Exercise details: Recast the lines below as a Markdown table with the columns "No." and "Entry", one row per line and no rows for blank lines. Omit the pictures from your table.

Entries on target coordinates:
%%

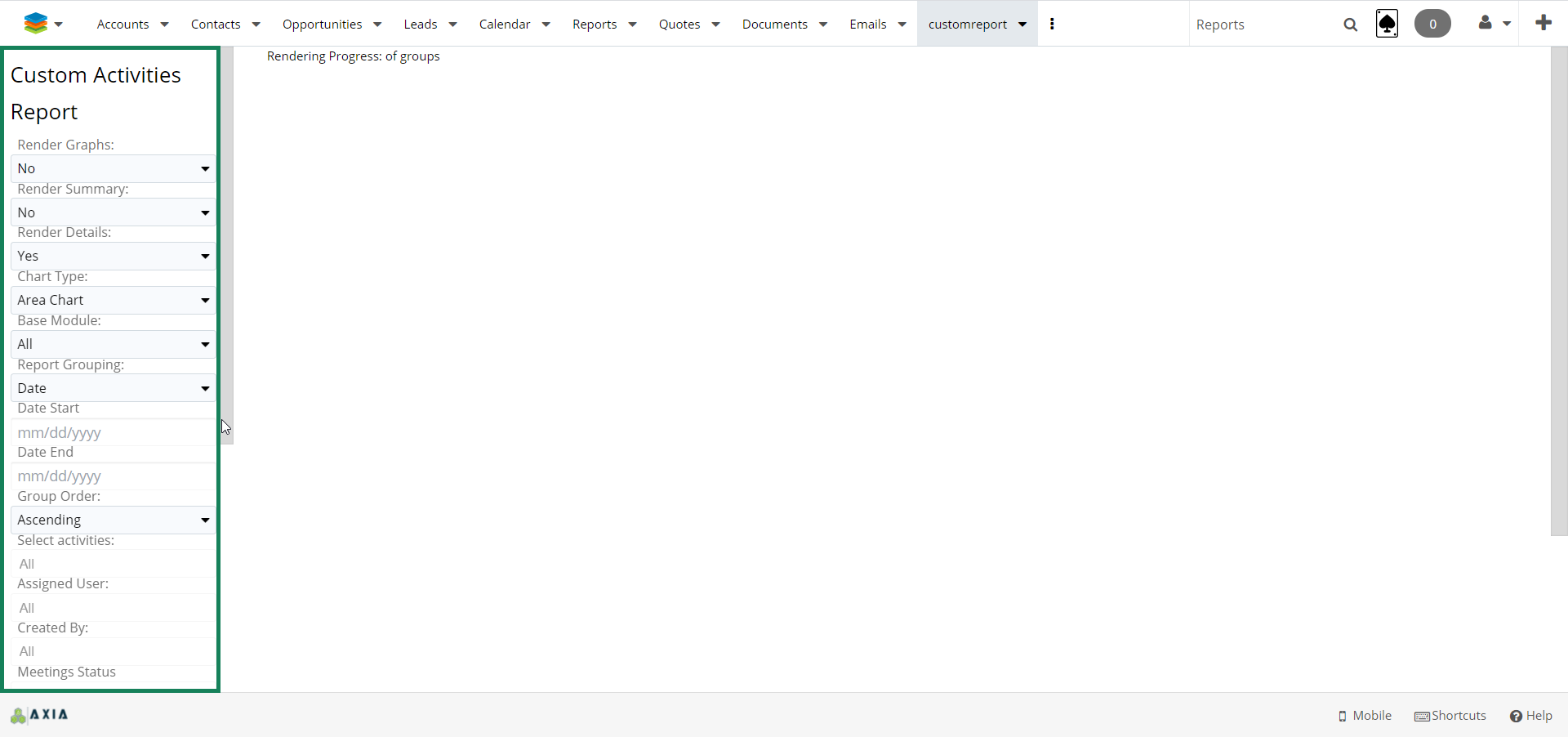
Task: Click the Reports search box
Action: 1262,25
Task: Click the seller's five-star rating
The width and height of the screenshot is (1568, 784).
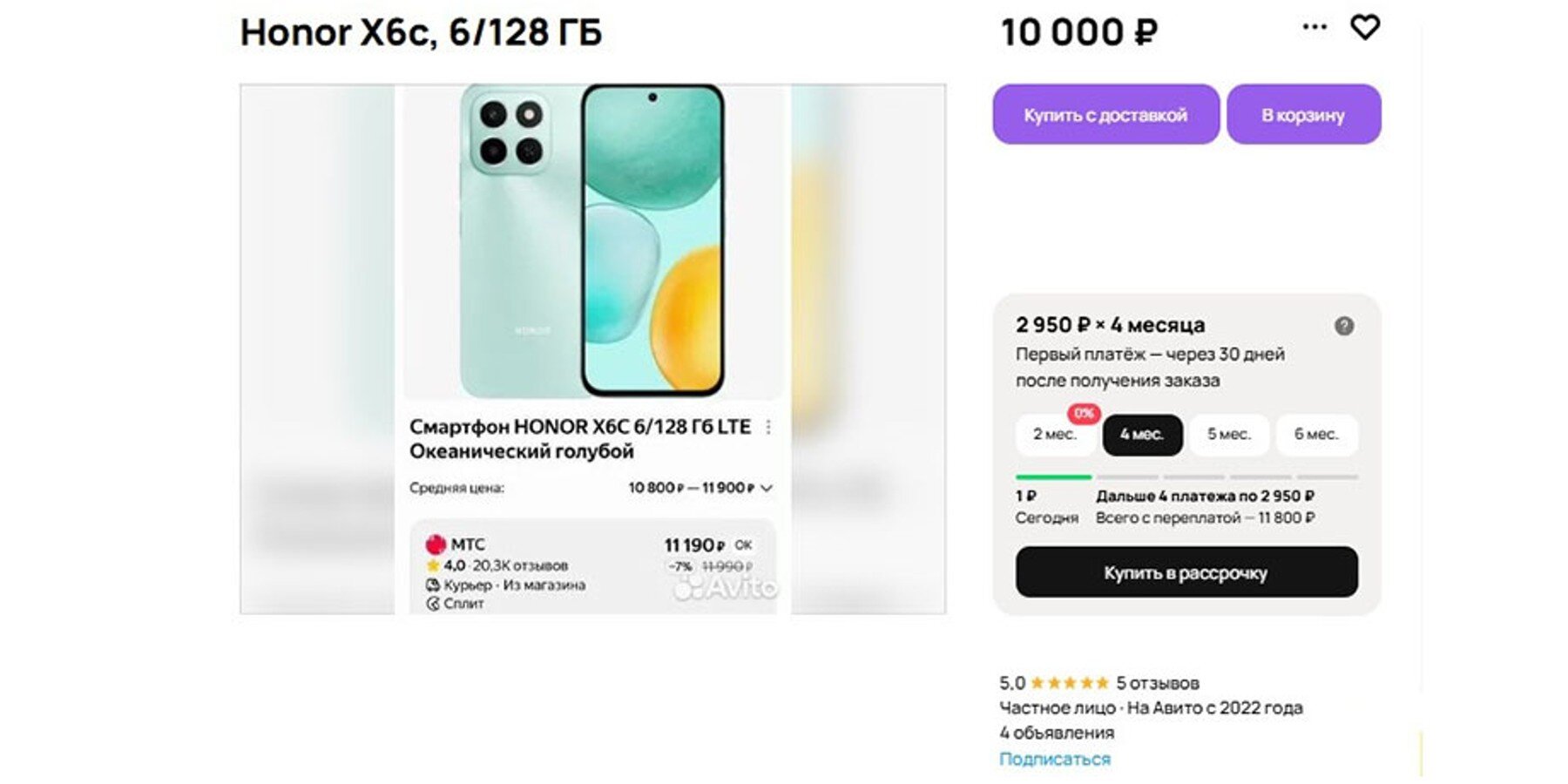Action: coord(1070,683)
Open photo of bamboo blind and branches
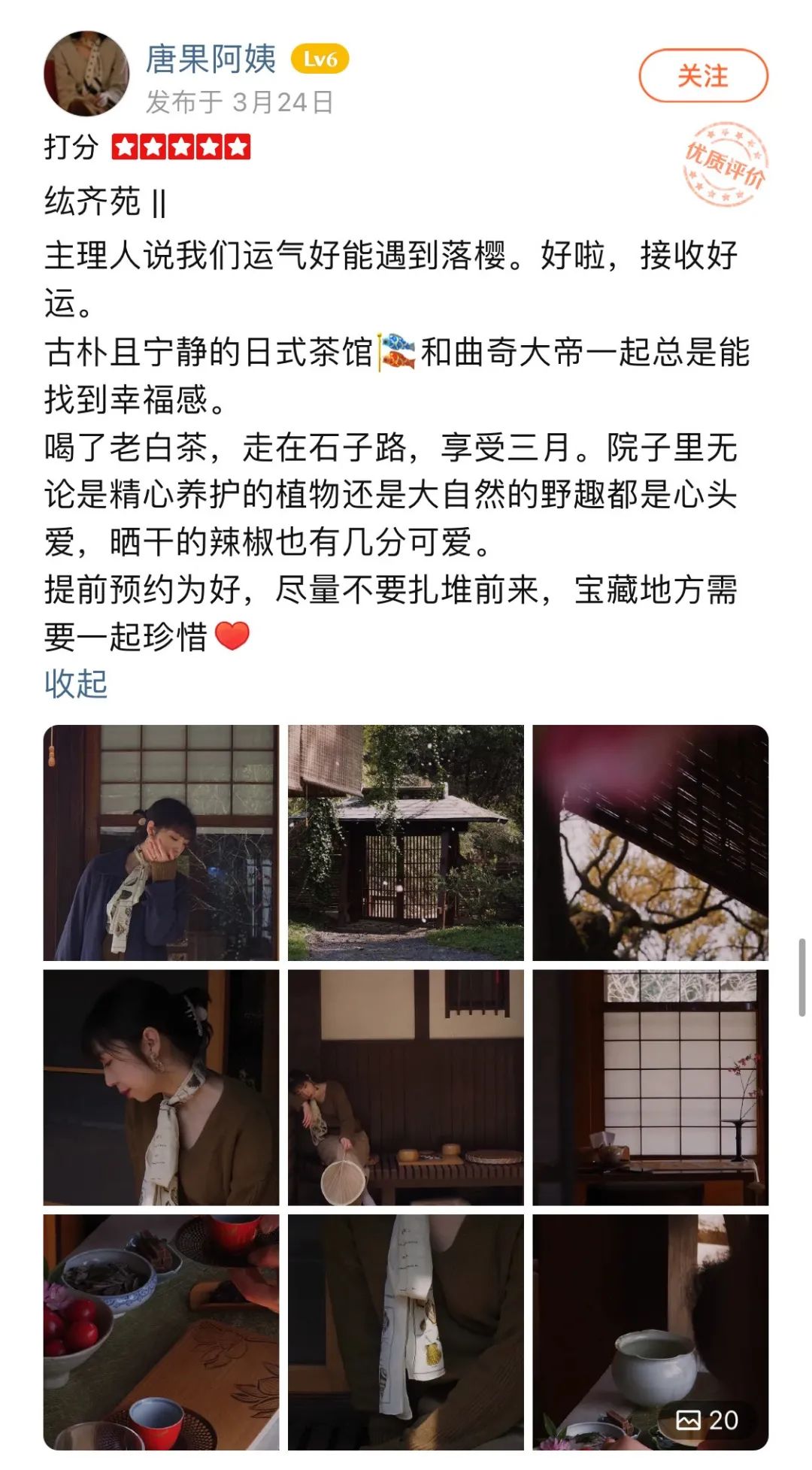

%%

Solution to this exercise:
| No. | Entry |
|---|---|
| 1 | Task: Click the Reports search box |
| 2 | Action: 1262,25 |
| 3 | Task: Click the seller's five-star rating |
| 4 | The width and height of the screenshot is (1568, 784). |
| 5 | Action: coord(1070,683) |
| 6 | Open photo of bamboo blind and branches |